Exploring U.S. National Park Service Visitor Data With Natural Language Processing


Great Basin National Park	Hawaii Volcanoes National Park	Ellis Island National Monument

The U.S. National Park Service (NPS) administers more than 400 sites, including national parks, monuments, battlefields and military parks, historic parks and sites, recreation areas, lakeshores and seashores, and other scenic areas. Each site is significant for its own reasons, whether because an important historic event occurred there, because of the presence of unusual geologic formations, or because of its unique ecosystem.

The NPS tracks data on its visitors in various ways, including through open-ended written surveys of how they understand the significance of the different park units. I was curious about how these data might be used to understand visitors’ experiences with the NPS and the similarities and differences in how they experience its different sites. To this end, I used a variety of natural language processing algorithms to analyze this year’s surveys (as of 10/31/2016). The data include responses from 40,380 unique park visitors covering 320 NPS sites. There were between 3 and 262 visitor responses per site.
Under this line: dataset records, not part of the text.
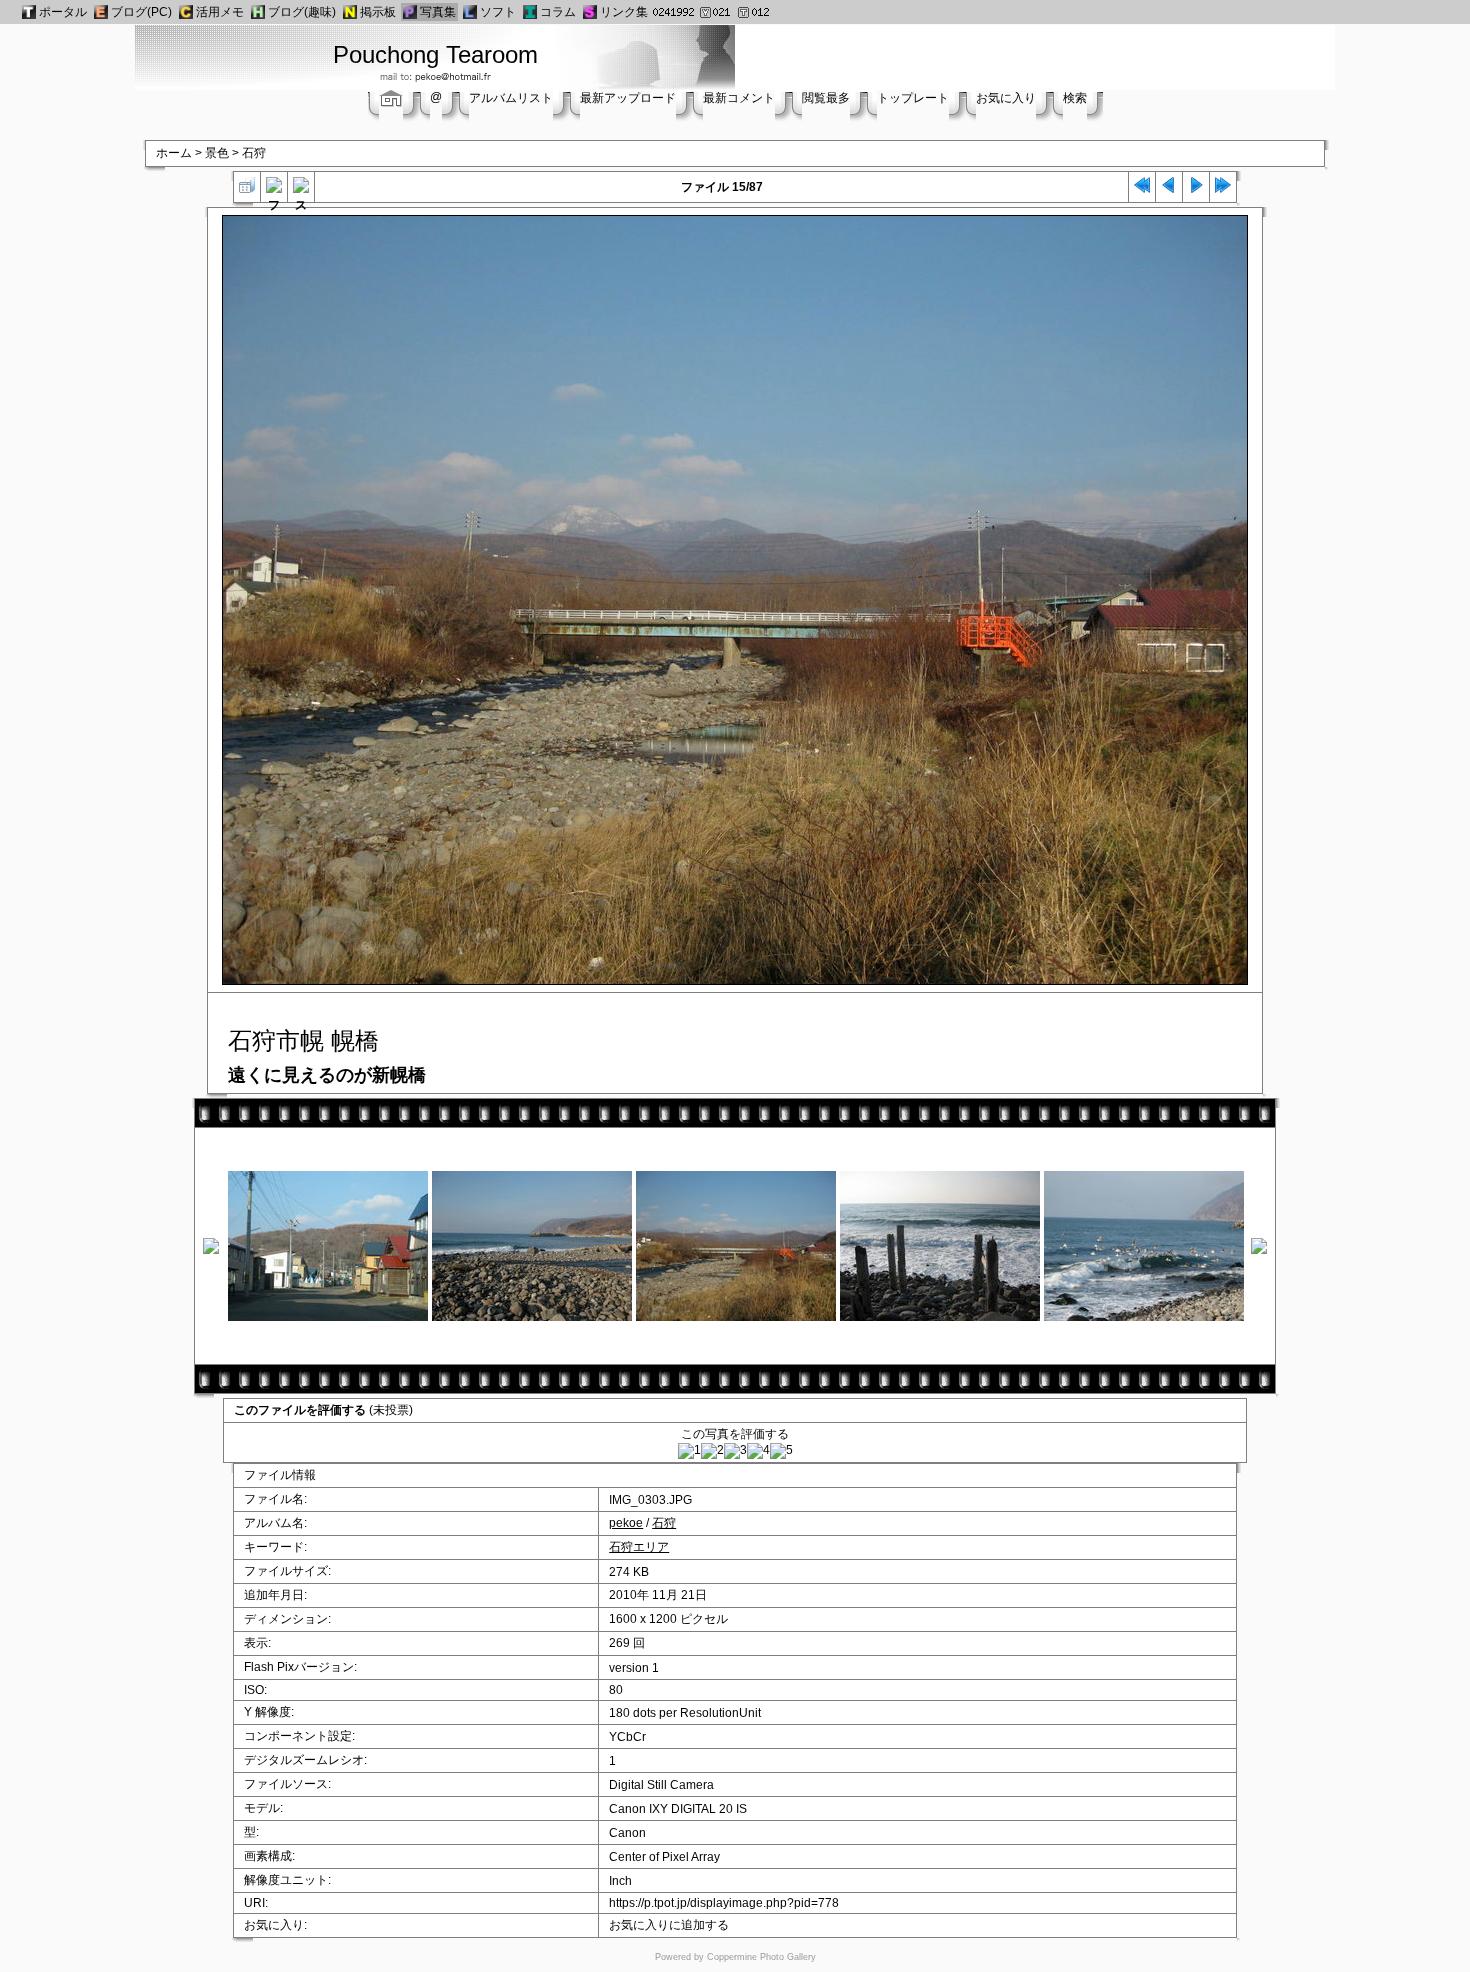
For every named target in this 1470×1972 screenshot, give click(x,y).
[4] (758, 1451)
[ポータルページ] (29, 12)
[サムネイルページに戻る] (247, 189)
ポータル (63, 12)
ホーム (174, 153)
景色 (217, 153)
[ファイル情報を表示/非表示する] (274, 189)
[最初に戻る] (1142, 189)
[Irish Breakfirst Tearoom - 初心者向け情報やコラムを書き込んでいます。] (530, 12)
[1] (689, 1451)
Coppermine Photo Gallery (761, 1957)
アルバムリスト (511, 98)
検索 (1075, 98)
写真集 (438, 12)
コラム (558, 12)
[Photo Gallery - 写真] (410, 12)
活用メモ (220, 12)
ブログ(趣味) (302, 12)
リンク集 (624, 12)
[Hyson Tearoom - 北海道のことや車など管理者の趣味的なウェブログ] (258, 12)
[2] (712, 1451)
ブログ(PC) (141, 12)
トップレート (913, 98)
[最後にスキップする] (1223, 189)
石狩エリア (639, 1547)
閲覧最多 (826, 98)
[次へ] (1196, 189)
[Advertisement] (1022, 55)
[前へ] (1169, 189)
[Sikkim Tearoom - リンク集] (590, 12)
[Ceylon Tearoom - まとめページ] (186, 12)
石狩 (254, 153)
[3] (735, 1451)
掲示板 (378, 12)
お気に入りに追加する (669, 1925)
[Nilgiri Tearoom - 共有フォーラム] (350, 12)
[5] (781, 1451)
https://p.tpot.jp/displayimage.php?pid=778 (724, 1903)
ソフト (498, 12)
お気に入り (1006, 98)
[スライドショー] (301, 189)
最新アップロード (628, 98)
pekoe (626, 1523)
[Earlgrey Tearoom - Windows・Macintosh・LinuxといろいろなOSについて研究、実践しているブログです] (101, 12)
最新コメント (739, 98)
I analyzed these data in several ways. First, I conducted a sentiment analysis of the individual survey responses using TextBlob, and then averaged the results by park site to see which sites received the most positive descriptions. While several – including Great Sand Dunes National Park, Big South Fork National Recreation Area, and Abraham Lincoln Birthplace National Historic Site – did stand out above the rest, overall the main takeaway was that visitors’ descriptions of park significance are not especially emotionally laden. Second, I used TFIDF vectors to identify the most distinctive terms visitors used to describe each park site. The word clouds above highlight the top terms for several example sites.

My favorite approach to the data led to a content-based recommendation system that takes input from a potential visitor and uses it to suggest the park sites s/he would be most likely to enjoy. To do this I began by merging all visitor responses from each park site into a single document. I then used a word2vec model trained on Google word vectors (available here) to generate a single 300-feature word vector for each NPS site. This same model is used to generate a comparable vector based on the potential visitor’s description of what s/he would like to see or experience during a visit to an NPS site. Finally, I use cosine similarity to compare the user input vector with the vectors from the NPS sites, and return the top five sites as suggested destinations. For example, consider a user who writes: “I would like to see a rainforest. I would also like to go for a hike on the coast or in the mountains.” The model’s top suggestion is Olympic National Park, WA. The next four are Great Basin National Park, North Cascades National Park, Congaree National Park, and Big Bend National Park. To demonstrate the system I also built a simple web app that uses a text box to accept the user input and shows the name and a photo for the top suggestion, followed by a list of the next best sites. This picture shows the output for a second example:

Finally, I performed topic modeling followed by clustering on these same merged documents. The NPS categorizes each park unit according to the types mentioned above: national parks, monuments, historic sites, etc. I wanted to see whether clustering the NPS sites based on topics highlighted in the visitor surveys would yield a similar breakdown of unit types or whether it would point toward an alternative way of thinking about the distinctions among them. For the topic modeling I used a hierarchical dirichlet process (HDP) since I didn’t know in advance how many topics I was looking for. It yielded 150. I then used the proportions of each topic in the different documents as features in a K-means clustering model. While there were several reasonable possibilities for the number of clusters, I ultimately selected five. The figure below displays these clusters in two-dimensional space after using principal component analysis (PCA) to extract the top two dimensions (which together accounted for about 48% of the variation in the clustering).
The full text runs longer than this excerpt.